◆ Data provided
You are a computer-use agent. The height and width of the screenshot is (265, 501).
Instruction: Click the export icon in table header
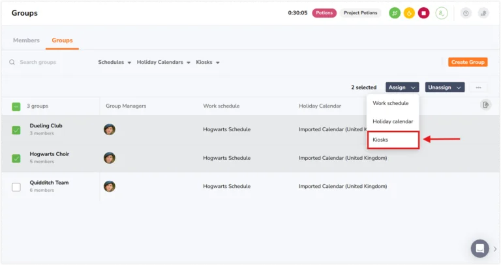485,105
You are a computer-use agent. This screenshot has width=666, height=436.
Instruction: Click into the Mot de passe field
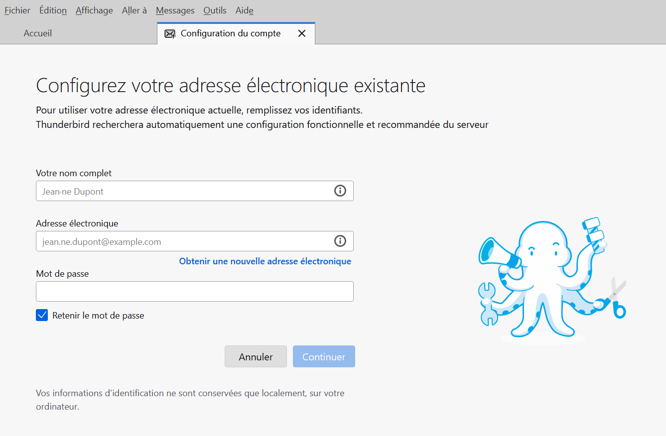[194, 292]
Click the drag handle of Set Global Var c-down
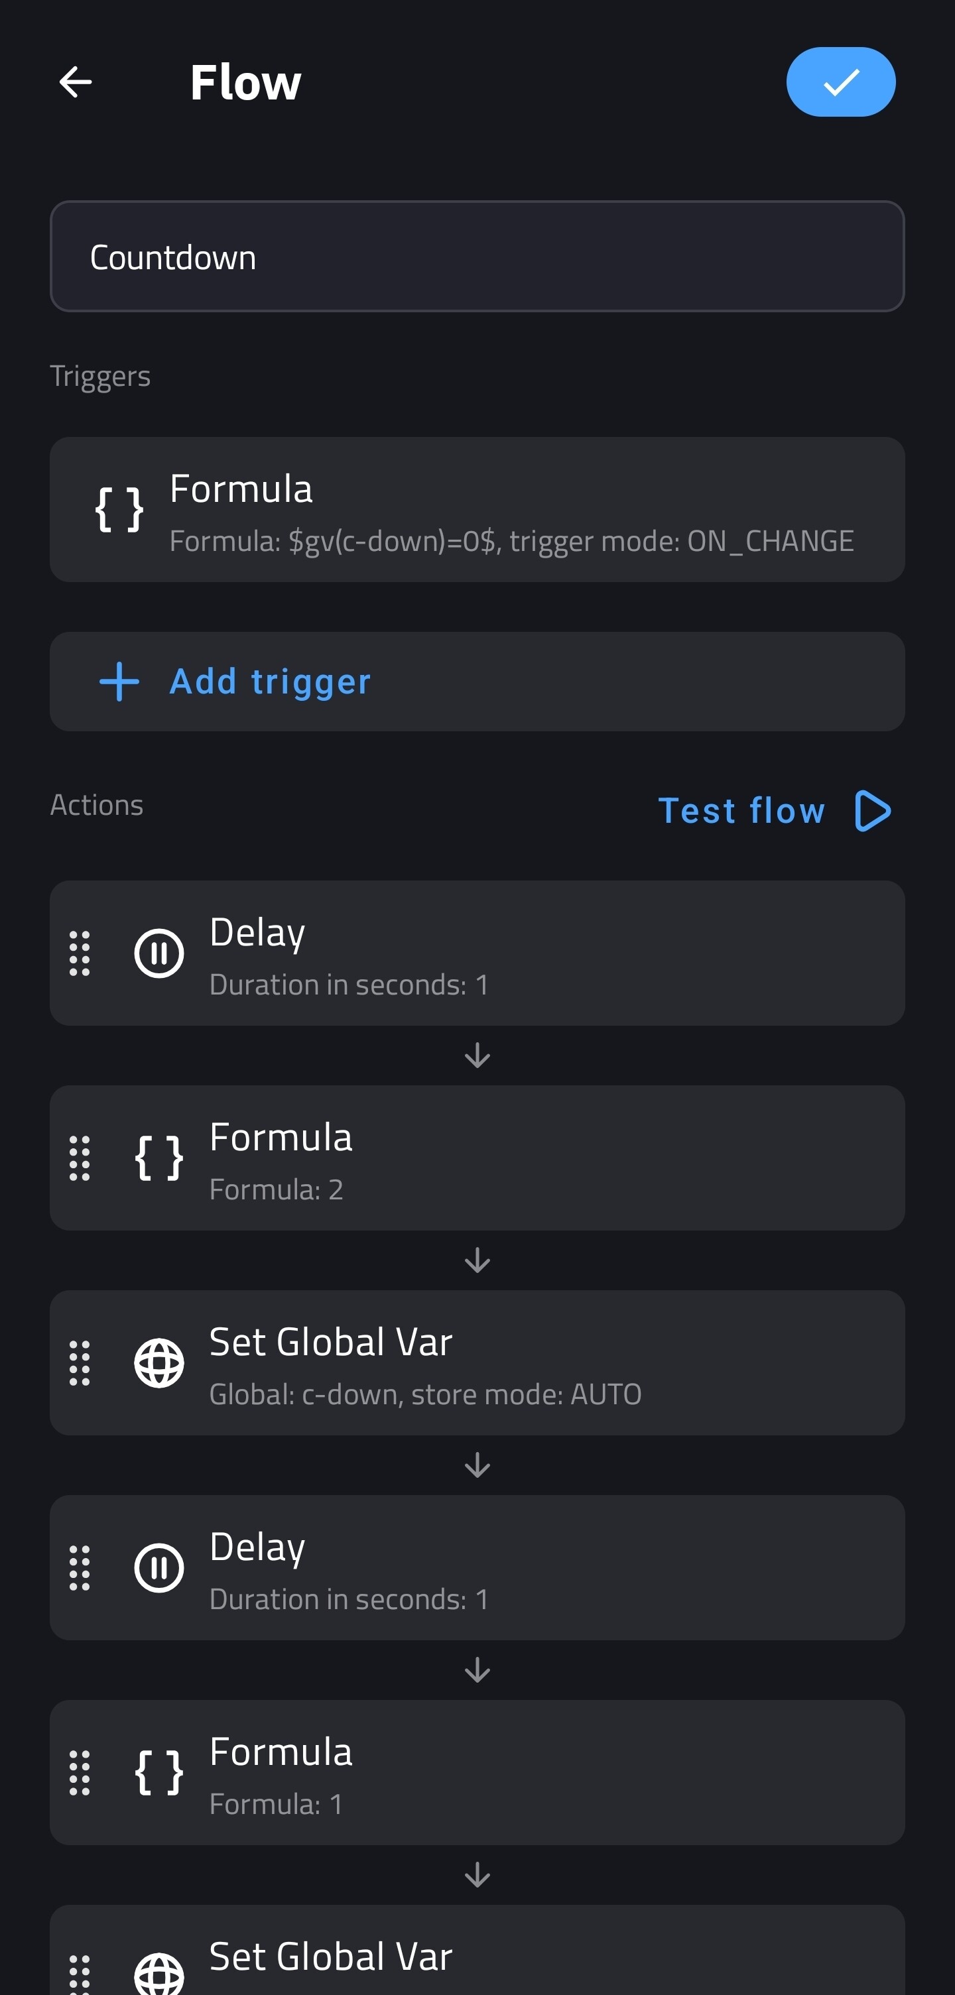The width and height of the screenshot is (955, 1995). point(80,1364)

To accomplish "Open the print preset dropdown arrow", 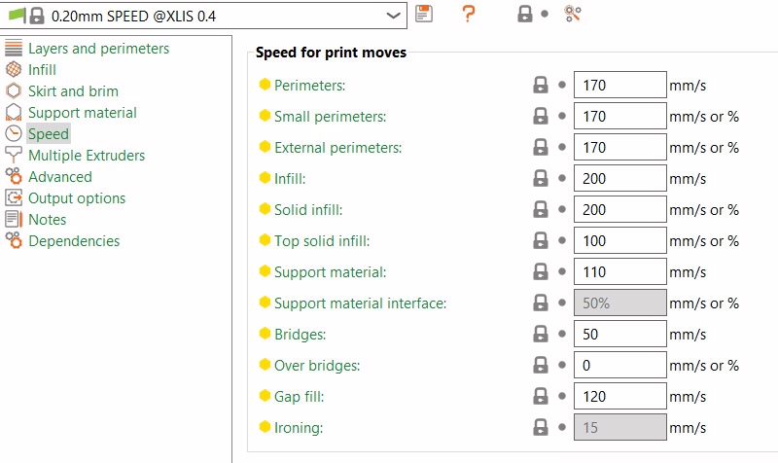I will (x=393, y=16).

◆ Prompt
Copy out each line in the preceding records that contains "agent".

◆ Response
You are a computer-use agent. The height and width of the screenshot is (265, 501).
You are a computer-use agent. This screenshot has width=666, height=436.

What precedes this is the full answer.